═══ Teks Bacaan

Sunday, March 24, 2019

IMPLEMENTASI LTE/4G DAN KESIAPAN INFRASRUKTUR TIK INDONESIA



Latar Belakang
            Fenomena yang terjadi di Indonesia saat ini menunjukan bahwa sebagian besar masyarakat Indonesia sudah sangat membutuhkan internet sebagai media penunjang aktivitasnya. Hal ini dibuktikan dengan fakta bahwa terjadi peningkatan jumlah  pengguna internet di Indonesia, pada akhir tahun 2011 berjumlah 55 juta pengguna[1] sampai dengan Oktober 2012 naik menjadi 62 juta pengguna[2] dengan jumlah 226.085.588 pelanggan selular dan 34.055.213 pelanggan fix wireless access  (FWA)[3]. Dengan jumlah pengguana yang sebanyak ini dan terus bertambah dari tahun ke tahun tentunya dibutuhkan penerapan teknologi yang sesuai untuk kebutuhan kecepatan akses layanan dan aplikasi. Dengan melihat situasi ini tentunya implementasi LTE serta penyusunan program kedepan menuju 4G dan 5G sangat diperlukan. Hal ini diperkuat dengan kajian dari World Bank pada tahun 2009 [4] yang menyatakan bahwa kenaikan penetrasi broadband sebesar 10 persen di negara berkembang akan meningkatkan PDB perkapita sebesar 1,38 persen. Selain itu, penelitian dari McKinsey Global Institute[5] mengungkapkan bahwa sumbangan internet bagi PDB negara-negara besar mencapai 3,4 persen dan untuk tingkat dunia kontribusi tersebut adalah sekitar 2,9 persen.

══════
═══ Baris Data

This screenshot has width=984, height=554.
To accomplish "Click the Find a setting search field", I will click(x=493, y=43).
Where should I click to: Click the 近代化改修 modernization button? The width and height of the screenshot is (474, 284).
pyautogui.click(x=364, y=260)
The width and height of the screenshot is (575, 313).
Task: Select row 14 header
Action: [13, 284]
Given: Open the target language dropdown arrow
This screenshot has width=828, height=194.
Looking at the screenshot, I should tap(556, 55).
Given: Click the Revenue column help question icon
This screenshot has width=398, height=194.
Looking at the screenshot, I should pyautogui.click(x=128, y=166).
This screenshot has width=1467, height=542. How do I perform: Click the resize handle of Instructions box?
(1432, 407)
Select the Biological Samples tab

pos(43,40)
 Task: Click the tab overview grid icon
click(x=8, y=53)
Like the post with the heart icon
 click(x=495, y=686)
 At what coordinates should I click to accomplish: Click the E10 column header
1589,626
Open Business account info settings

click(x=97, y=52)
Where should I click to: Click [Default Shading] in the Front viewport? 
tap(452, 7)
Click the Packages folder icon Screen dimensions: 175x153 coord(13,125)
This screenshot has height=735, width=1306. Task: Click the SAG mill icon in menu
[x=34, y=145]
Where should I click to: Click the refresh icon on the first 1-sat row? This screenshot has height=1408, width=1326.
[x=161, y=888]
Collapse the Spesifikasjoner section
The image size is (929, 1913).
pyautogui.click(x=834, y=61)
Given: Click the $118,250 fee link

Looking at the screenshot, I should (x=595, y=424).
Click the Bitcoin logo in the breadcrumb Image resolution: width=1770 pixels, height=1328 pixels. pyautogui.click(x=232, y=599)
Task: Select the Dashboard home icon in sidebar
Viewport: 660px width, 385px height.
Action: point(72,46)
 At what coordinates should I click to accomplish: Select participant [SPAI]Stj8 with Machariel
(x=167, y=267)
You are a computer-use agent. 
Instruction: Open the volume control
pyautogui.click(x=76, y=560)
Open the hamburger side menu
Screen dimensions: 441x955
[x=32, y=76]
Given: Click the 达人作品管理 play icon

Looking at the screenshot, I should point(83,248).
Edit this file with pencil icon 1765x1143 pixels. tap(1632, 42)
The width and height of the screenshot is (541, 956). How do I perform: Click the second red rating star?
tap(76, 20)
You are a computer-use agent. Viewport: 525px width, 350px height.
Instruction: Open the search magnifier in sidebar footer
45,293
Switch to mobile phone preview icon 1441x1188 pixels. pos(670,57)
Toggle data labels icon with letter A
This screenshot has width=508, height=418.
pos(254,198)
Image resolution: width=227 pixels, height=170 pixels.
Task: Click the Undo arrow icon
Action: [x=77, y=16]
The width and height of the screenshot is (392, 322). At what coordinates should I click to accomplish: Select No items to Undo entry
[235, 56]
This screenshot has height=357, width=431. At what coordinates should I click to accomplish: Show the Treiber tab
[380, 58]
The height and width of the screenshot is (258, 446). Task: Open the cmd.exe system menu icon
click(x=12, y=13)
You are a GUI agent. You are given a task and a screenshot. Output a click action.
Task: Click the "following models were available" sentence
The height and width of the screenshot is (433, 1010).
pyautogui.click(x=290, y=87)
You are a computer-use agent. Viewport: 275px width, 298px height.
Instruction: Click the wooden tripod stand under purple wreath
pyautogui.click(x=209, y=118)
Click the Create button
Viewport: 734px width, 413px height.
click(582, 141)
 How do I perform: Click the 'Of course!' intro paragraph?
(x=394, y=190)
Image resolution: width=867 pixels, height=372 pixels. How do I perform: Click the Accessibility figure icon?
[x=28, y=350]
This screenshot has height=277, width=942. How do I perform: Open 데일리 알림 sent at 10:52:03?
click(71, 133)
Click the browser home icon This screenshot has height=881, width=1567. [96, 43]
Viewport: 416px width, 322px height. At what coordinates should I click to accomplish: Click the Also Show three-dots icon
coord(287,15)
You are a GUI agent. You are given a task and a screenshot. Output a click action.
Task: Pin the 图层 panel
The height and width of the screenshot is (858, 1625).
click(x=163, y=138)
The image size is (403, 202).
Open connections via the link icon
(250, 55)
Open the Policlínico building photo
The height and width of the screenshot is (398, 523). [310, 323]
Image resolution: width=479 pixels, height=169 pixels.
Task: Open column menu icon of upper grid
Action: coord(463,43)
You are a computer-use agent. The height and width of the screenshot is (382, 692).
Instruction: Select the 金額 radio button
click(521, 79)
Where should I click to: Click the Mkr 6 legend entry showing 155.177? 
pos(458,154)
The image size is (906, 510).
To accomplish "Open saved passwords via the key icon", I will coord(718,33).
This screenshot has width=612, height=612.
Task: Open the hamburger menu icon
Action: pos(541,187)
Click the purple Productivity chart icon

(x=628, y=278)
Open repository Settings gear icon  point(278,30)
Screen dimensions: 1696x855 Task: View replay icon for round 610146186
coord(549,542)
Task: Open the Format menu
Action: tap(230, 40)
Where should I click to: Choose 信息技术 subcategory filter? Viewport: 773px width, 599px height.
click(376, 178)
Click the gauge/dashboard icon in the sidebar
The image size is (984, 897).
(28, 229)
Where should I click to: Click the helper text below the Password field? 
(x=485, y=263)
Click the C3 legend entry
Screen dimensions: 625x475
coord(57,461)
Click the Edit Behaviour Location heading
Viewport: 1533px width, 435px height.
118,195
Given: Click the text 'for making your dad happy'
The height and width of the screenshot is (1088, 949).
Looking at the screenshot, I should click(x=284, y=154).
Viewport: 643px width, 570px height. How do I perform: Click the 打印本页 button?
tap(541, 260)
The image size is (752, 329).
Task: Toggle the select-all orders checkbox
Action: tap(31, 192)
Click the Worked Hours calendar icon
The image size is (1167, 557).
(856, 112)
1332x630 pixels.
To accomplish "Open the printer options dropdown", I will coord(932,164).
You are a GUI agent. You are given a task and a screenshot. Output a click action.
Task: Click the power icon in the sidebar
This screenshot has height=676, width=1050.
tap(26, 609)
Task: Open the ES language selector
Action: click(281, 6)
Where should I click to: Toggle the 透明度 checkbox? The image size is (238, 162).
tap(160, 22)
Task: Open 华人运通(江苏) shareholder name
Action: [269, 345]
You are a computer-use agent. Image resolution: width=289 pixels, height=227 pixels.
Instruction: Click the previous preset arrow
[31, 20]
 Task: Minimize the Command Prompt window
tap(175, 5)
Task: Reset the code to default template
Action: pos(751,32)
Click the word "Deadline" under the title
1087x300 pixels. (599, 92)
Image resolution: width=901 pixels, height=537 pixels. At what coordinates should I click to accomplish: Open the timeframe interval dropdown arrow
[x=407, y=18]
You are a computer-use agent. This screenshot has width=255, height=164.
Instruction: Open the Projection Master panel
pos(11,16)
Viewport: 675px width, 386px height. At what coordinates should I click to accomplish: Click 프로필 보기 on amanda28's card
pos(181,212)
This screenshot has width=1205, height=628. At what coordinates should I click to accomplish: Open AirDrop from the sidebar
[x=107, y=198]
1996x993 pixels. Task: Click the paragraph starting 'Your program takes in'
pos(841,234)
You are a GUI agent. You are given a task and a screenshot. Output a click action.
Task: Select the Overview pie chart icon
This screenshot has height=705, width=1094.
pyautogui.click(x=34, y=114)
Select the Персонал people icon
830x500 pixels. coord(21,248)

══════

Soal Latihan
Menurut kajian World Bank tahun 2009 dalam bacaan tentang LTE/4G di Indonesia, berapa persen kenaikan PDB per kapita jika penetrasi broadband di negara berkembang naik 10 persen?

Hasil
Sebesar 1,38 persen.